The loss is defined like this:

loss_fun = nn.MSELoss()
# result = my model result prediction
# result_dataset = could be seen as a ground truth expectation of the result
decoder_loss = loss_fun(result, torch.from_numpy(result_dataset))
# output = my model output prediction
# output_dataset = ground truth output expectation
output_loss = loss_fun(torch.from_numpy(output), torch.from_numpy(output_dataset))

The error appears when I tried to do:

output_loss.backward()
# decoder_loss.backward() => this instead works correctly

The fact is that my labels are based on the result of the output tensor so I need to find a way to compute the loss and do the backprop pass basing on that value.

If you are leaving PyTorch and use 3rd party libs, such as numpy, you will detach these operations from the computation graph, and PyTorch won’t be able to calculate the gradients for them.
You could either implement custom autograd.Functions as described here or use PyTorch operations instead.

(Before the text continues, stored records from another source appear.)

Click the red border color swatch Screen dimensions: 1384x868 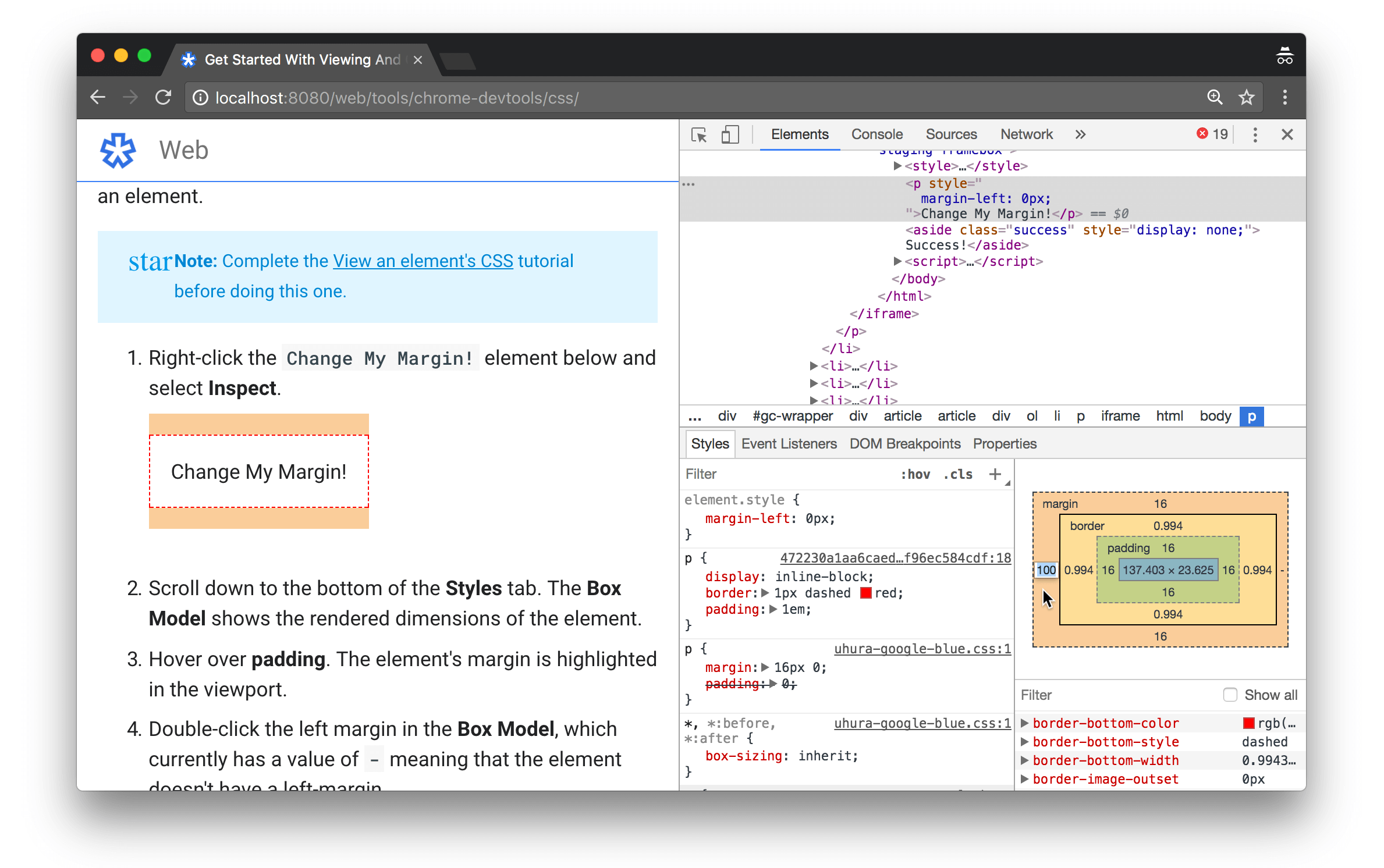coord(865,593)
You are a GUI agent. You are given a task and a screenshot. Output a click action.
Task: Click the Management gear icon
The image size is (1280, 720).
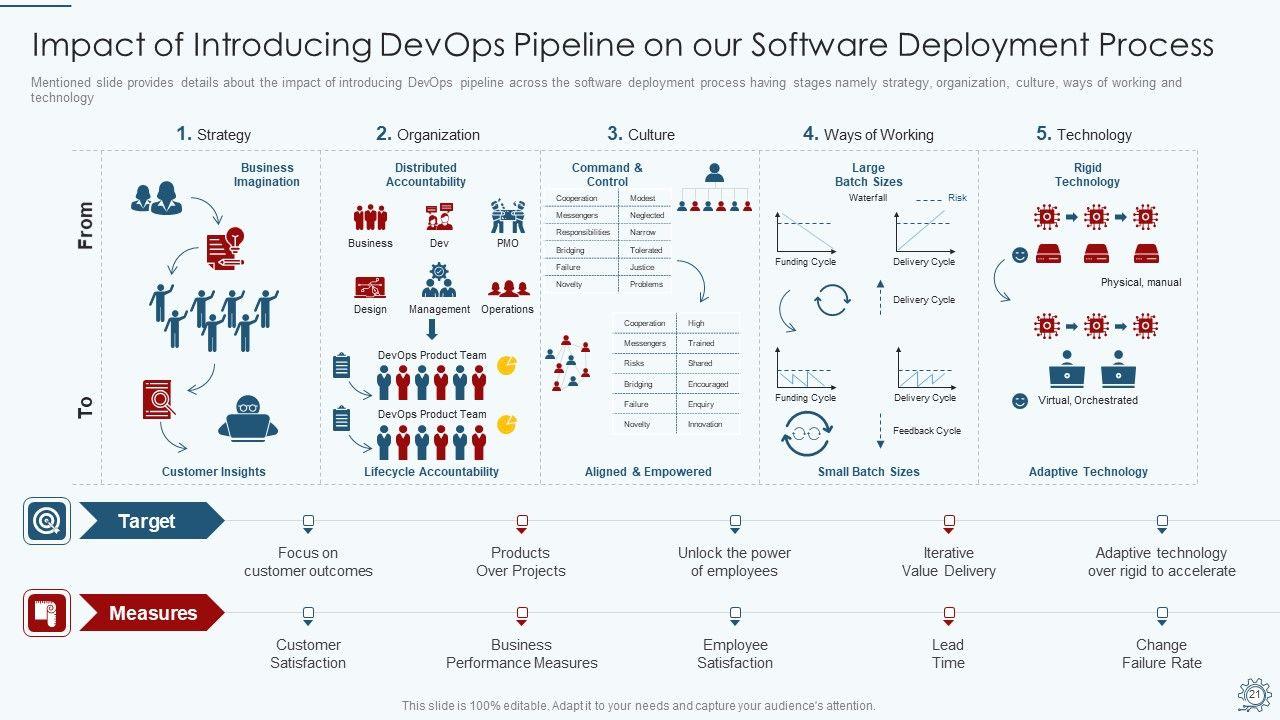click(x=439, y=281)
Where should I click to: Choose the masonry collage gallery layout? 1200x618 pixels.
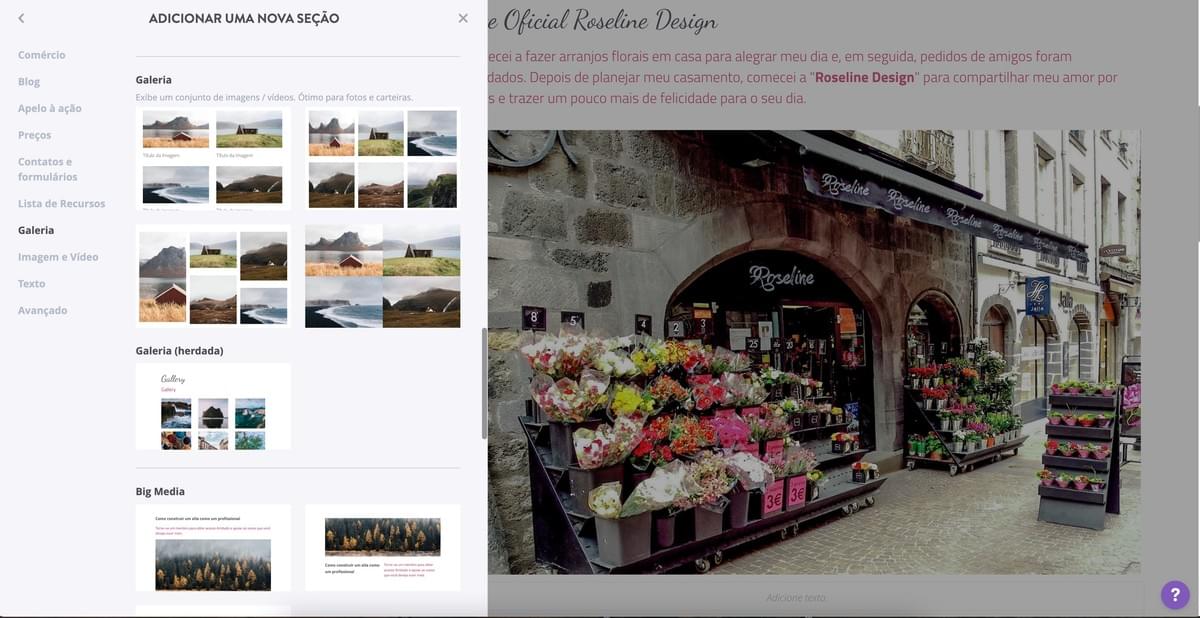point(213,276)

A solutions that seems to work for me now is computing the loss using both the result from the Pytorch graph and also the result of the final numpy part. So for making more clear the loss now is calculated like this:

It seems that using this loss and passing to it in the var1 the result of the first part of the graph and in the var2 the result of the last part of the graph with the numpy operations Pytorch is able to compute the backward pass. Even if it is not clear to me why in this case is able to do that and not in the previous.

You could either implement custom autograd.Function s as described here

If in this case I want to build a my defined autograd.Function, given that the numpy part has not weights and so not gradient, do you think that the solution would be to simply return the gradient of the output, don’t you?

The loss part created by numpy would be treated as a constant value, similar to:

loss = 0.5 * valid_pytorch_loss + 1.

where the 1. could be any value provided by the numpy loss function and would thus not be used in calculating the gradients.
The error is not raised, since the PyTorch loss is still valid and you are of course free to add constant values to it.